Fue como una maldición divina; un auténtico arcángel del dolor que, tras alcanzar, cuatro meses más tarde, el punto elegido por el escocés, obligó a los esclavos a trabajar día y noche en la edificación de una altiva fortaleza para acabar por emplazar en lo alto sus cañones y coronarse a sí mismo soberano indiscutible de un imperio que jamás admitiría fronteras en ninguna dirección.

Pero he aquí que ahora, doce años más tarde y cuando se encontraba en la cima de su gloria y su poder, un estúpido navío estaba a punto de poner fin a su imperio por el sencillo método de bloquear sus principales vías de abastecimiento.

Y el mulato sabía, mejor que nadie, que sin el temido, moderno y poderoso armamento europeo, su fuerza se debilitaba como se derretía la cera puesta al sol.

—Pero ¿por qué lo hacen? —inquirió una vez más encarándose al escocés Maclein que se encontraba de igual modo terriblemente inquieto por la falta de municiones—. ¿Qué es lo que pretenden?

—Acabar con el tráfico de esclavos —fue la respuesta.

—Pero ¿por qué?
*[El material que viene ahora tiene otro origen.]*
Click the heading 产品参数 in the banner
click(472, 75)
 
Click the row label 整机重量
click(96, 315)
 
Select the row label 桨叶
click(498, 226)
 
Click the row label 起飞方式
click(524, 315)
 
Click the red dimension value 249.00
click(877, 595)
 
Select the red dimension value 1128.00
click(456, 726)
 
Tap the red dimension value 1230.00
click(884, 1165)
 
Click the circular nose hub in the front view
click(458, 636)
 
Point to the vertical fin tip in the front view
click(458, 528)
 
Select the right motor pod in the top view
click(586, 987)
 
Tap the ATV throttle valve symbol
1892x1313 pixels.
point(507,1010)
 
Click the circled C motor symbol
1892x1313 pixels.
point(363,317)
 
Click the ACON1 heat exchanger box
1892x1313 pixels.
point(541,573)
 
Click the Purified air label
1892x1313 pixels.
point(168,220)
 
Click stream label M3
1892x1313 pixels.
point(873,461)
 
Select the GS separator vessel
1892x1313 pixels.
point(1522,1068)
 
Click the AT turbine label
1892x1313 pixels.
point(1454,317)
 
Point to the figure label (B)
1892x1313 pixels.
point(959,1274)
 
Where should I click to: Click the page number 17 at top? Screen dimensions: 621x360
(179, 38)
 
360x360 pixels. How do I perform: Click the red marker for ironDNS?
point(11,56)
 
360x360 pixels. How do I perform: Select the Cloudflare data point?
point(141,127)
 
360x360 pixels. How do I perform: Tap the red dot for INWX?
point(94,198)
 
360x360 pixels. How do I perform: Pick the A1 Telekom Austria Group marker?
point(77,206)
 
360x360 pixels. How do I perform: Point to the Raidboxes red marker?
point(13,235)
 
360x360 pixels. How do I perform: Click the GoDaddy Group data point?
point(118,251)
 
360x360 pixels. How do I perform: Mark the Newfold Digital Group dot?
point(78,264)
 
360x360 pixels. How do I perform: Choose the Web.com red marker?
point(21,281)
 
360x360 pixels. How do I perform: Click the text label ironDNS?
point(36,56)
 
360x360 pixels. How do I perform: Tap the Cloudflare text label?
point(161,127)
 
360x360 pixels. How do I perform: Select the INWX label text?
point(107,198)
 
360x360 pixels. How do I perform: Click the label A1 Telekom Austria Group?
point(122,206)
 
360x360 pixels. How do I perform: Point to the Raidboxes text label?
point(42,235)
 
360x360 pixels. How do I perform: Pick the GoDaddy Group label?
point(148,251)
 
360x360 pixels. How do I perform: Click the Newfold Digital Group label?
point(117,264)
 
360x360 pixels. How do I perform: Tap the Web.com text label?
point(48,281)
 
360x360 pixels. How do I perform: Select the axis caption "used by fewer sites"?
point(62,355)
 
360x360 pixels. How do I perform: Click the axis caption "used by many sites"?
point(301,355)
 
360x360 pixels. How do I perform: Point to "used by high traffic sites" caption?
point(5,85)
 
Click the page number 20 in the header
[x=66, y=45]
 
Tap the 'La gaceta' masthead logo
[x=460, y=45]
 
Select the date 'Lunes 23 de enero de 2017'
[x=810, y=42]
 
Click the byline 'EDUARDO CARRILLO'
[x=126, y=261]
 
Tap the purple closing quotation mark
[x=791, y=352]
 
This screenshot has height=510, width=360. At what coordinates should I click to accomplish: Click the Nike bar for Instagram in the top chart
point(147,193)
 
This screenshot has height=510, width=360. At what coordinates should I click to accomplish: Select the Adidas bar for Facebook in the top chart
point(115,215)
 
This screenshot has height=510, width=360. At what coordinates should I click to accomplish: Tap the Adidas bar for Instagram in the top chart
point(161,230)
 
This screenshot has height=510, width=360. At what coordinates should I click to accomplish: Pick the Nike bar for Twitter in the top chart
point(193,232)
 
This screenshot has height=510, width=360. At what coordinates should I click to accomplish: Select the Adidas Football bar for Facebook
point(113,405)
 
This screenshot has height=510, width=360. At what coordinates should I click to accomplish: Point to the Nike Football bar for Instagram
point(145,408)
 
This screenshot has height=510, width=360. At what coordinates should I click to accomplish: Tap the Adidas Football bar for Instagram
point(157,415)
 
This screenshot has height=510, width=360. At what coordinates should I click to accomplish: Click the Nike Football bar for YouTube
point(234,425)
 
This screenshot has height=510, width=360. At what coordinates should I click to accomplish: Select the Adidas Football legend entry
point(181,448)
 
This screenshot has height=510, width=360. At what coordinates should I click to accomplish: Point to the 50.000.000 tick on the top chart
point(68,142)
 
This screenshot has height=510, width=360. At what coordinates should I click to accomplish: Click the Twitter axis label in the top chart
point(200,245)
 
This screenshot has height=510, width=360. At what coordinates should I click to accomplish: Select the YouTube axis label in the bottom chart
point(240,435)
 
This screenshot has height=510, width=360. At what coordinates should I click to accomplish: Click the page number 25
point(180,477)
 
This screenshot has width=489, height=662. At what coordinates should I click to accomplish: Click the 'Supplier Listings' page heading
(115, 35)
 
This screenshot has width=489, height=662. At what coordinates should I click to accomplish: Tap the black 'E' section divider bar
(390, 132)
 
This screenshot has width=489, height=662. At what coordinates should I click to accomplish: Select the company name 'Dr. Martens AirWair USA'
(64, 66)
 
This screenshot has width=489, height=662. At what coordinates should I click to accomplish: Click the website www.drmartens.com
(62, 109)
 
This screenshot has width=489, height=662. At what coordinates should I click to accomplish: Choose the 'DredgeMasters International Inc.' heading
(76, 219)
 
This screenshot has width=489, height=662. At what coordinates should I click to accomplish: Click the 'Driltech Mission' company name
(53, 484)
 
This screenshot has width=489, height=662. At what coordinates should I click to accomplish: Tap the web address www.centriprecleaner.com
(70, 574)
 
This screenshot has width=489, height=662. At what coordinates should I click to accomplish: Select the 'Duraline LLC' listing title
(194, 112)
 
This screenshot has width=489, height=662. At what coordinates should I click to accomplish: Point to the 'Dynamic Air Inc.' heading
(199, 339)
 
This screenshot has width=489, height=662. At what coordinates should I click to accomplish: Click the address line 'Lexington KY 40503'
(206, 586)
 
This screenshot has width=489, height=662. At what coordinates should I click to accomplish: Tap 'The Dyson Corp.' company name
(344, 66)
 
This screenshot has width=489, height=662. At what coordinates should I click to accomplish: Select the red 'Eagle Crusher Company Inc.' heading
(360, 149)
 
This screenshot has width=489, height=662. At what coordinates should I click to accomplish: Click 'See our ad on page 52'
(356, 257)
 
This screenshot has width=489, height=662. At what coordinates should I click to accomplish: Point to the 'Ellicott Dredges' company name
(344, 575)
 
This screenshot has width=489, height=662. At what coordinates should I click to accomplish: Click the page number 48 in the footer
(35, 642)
Ni siquiera son negros.

—Por lo visto hay blancos a los que no les gusta que otros hombres sean esclavos —le hizo notar su interlocutor alisándose cuidadosamente la faldita a cuadros tal como tenía por costumbre cuando se impacientaba—. Ni siquiera los negros.

—¡No es posible! —sentenció el mulato convencido de sus razones—. Por lógica, tan sólo un esclavo puede estar en contra de la esclavitud. Tiene que existir algún otro motivo.

Pero por más que buscaba y preguntaba no encontraba respuestas convincentes al hecho de que a ciertos seres humanos no les apeteciera en lo más mínimo ser dueños de la vida y la libertad de otros seres humanos.

Sobre todo, si eran negros.

Aquello no estaba en consonancia con cuanto había visto y aprendido desde niño, y el hecho de no poder entenderlo le enfurecía.